[Items from a data source]
╔══

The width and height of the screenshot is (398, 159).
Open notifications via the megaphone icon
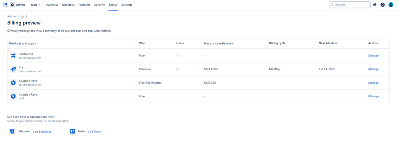[374, 5]
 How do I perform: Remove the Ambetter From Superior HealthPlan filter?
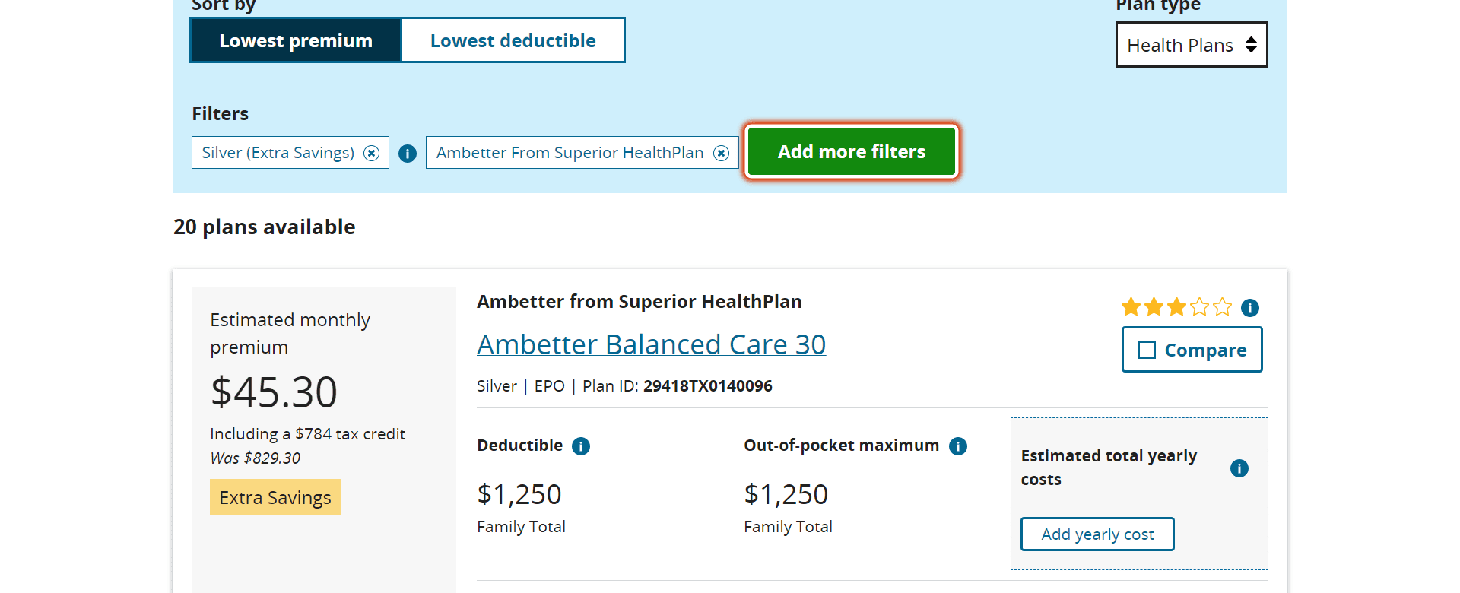[x=721, y=153]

╚══

## Aim
Reproduce the lines above verbatim, omitting the pictures from your answer.

## Solution
The width and height of the screenshot is (398, 159).
Open notifications via the megaphone icon
[374, 5]
 How do I perform: Remove the Ambetter From Superior HealthPlan filter?
[x=721, y=153]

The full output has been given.